GOAL OF THE EXERCISE: Among the records that follow, set down only the lines from the one containing "Screen dimensions: 429x374" to the one containing "Task: Check Route Network via TOR", both included, exactly.

Start of Block

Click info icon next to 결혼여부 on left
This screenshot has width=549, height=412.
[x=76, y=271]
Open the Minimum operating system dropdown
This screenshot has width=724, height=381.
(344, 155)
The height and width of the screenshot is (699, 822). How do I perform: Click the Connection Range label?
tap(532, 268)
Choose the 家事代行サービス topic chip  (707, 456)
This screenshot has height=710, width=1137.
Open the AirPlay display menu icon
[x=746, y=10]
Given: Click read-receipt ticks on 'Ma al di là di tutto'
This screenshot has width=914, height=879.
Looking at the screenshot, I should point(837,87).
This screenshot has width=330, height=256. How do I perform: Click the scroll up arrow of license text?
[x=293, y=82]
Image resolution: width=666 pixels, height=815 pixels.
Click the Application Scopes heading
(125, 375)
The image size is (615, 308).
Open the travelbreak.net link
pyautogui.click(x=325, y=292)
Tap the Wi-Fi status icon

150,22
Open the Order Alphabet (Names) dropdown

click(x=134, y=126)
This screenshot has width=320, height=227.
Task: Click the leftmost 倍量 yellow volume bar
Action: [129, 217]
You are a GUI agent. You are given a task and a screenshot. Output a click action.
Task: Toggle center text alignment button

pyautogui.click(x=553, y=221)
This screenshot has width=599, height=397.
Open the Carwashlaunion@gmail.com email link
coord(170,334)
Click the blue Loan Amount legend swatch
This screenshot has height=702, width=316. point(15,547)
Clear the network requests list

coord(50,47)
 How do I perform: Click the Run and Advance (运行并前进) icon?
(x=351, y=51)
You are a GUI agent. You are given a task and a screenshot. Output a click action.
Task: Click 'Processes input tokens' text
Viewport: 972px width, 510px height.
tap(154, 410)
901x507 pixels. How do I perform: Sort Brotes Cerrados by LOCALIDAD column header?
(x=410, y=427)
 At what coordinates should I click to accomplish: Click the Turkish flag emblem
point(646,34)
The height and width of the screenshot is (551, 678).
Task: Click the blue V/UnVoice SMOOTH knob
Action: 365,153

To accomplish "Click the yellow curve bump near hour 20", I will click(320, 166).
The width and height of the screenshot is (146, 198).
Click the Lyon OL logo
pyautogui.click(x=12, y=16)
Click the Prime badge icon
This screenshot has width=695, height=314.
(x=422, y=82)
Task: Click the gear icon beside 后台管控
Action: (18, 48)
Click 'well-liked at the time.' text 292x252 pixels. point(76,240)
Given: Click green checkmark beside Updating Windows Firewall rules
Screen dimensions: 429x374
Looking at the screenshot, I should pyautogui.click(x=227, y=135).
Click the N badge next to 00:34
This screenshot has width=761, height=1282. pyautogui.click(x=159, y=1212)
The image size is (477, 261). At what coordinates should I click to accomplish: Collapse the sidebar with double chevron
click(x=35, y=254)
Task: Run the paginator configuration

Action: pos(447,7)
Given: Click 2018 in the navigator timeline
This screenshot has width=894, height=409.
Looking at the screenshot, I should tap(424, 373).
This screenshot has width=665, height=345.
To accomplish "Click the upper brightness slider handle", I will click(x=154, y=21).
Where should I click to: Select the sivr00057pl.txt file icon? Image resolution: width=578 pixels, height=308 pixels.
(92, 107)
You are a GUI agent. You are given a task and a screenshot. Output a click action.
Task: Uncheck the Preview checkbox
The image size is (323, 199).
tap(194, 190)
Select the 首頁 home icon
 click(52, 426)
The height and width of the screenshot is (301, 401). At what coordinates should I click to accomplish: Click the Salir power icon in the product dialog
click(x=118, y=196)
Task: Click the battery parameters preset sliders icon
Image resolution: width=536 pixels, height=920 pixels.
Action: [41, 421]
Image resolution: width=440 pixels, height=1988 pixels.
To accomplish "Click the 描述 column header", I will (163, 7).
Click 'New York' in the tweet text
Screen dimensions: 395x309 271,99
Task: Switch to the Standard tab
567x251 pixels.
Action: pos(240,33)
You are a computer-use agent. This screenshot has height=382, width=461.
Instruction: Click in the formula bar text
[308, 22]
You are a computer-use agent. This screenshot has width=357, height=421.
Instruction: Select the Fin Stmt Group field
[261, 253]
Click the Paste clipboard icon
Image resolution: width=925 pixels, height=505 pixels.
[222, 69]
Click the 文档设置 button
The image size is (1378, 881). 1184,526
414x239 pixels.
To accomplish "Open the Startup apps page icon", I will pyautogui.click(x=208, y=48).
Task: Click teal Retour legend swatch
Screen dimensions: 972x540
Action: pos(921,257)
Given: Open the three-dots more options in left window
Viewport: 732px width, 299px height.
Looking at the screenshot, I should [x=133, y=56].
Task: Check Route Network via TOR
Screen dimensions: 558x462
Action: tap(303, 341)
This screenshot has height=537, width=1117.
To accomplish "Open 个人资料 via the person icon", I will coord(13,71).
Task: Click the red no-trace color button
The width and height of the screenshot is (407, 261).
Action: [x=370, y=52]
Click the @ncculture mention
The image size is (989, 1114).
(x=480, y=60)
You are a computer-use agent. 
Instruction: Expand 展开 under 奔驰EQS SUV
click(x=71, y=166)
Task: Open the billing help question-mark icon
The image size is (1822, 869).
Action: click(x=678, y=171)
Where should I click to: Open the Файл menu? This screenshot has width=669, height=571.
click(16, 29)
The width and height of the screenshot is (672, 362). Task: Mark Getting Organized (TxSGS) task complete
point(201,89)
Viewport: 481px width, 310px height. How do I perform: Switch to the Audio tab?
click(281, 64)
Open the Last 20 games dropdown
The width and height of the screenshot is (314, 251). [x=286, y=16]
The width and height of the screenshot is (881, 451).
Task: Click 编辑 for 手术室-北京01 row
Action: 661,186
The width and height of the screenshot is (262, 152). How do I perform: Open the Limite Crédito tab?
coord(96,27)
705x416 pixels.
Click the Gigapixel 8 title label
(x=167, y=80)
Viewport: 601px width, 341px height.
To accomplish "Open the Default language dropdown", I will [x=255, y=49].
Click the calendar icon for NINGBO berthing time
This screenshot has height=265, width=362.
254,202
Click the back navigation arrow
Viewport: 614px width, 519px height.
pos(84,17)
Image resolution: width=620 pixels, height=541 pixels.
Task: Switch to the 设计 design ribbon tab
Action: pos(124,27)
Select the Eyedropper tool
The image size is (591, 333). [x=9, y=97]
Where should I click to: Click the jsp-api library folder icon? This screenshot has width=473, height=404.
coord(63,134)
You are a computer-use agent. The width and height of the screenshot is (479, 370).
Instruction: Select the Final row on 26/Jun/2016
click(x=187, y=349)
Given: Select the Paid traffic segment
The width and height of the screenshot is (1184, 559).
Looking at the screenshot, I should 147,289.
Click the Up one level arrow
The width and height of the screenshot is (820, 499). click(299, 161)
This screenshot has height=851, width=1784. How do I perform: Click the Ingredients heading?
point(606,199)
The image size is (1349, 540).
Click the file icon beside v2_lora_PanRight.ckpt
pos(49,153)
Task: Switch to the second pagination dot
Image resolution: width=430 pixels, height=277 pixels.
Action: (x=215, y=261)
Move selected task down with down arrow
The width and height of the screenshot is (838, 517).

End of Block

WRITTEN RESPONSE:
Screen dimensions: 429x374
Looking at the screenshot, I should pyautogui.click(x=227, y=135).
Click the N badge next to 00:34
This screenshot has width=761, height=1282. pyautogui.click(x=159, y=1212)
The image size is (477, 261). At what coordinates should I click to accomplish: Collapse the sidebar with double chevron
click(x=35, y=254)
Task: Run the paginator configuration

Action: pos(447,7)
Given: Click 2018 in the navigator timeline
This screenshot has width=894, height=409.
Looking at the screenshot, I should tap(424, 373).
This screenshot has width=665, height=345.
To accomplish "Click the upper brightness slider handle", I will click(x=154, y=21).
Where should I click to: Select the sivr00057pl.txt file icon? Image resolution: width=578 pixels, height=308 pixels.
(92, 107)
You are a GUI agent. You are given a task and a screenshot. Output a click action.
Task: Uncheck the Preview checkbox
The image size is (323, 199).
tap(194, 190)
Select the 首頁 home icon
 click(52, 426)
The height and width of the screenshot is (301, 401). At what coordinates should I click to accomplish: Click the Salir power icon in the product dialog
click(x=118, y=196)
Task: Click the battery parameters preset sliders icon
Image resolution: width=536 pixels, height=920 pixels.
Action: [41, 421]
Image resolution: width=440 pixels, height=1988 pixels.
To accomplish "Click the 描述 column header", I will (163, 7).
Click 'New York' in the tweet text
Screen dimensions: 395x309 271,99
Task: Switch to the Standard tab
567x251 pixels.
Action: pos(240,33)
You are a computer-use agent. This screenshot has height=382, width=461.
Instruction: Click in the formula bar text
[308, 22]
You are a computer-use agent. This screenshot has width=357, height=421.
Instruction: Select the Fin Stmt Group field
[261, 253]
Click the Paste clipboard icon
Image resolution: width=925 pixels, height=505 pixels.
[222, 69]
Click the 文档设置 button
The image size is (1378, 881). 1184,526
414x239 pixels.
To accomplish "Open the Startup apps page icon", I will pyautogui.click(x=208, y=48).
Task: Click teal Retour legend swatch
Screen dimensions: 972x540
Action: pos(921,257)
Given: Open the three-dots more options in left window
Viewport: 732px width, 299px height.
Looking at the screenshot, I should [x=133, y=56].
Task: Check Route Network via TOR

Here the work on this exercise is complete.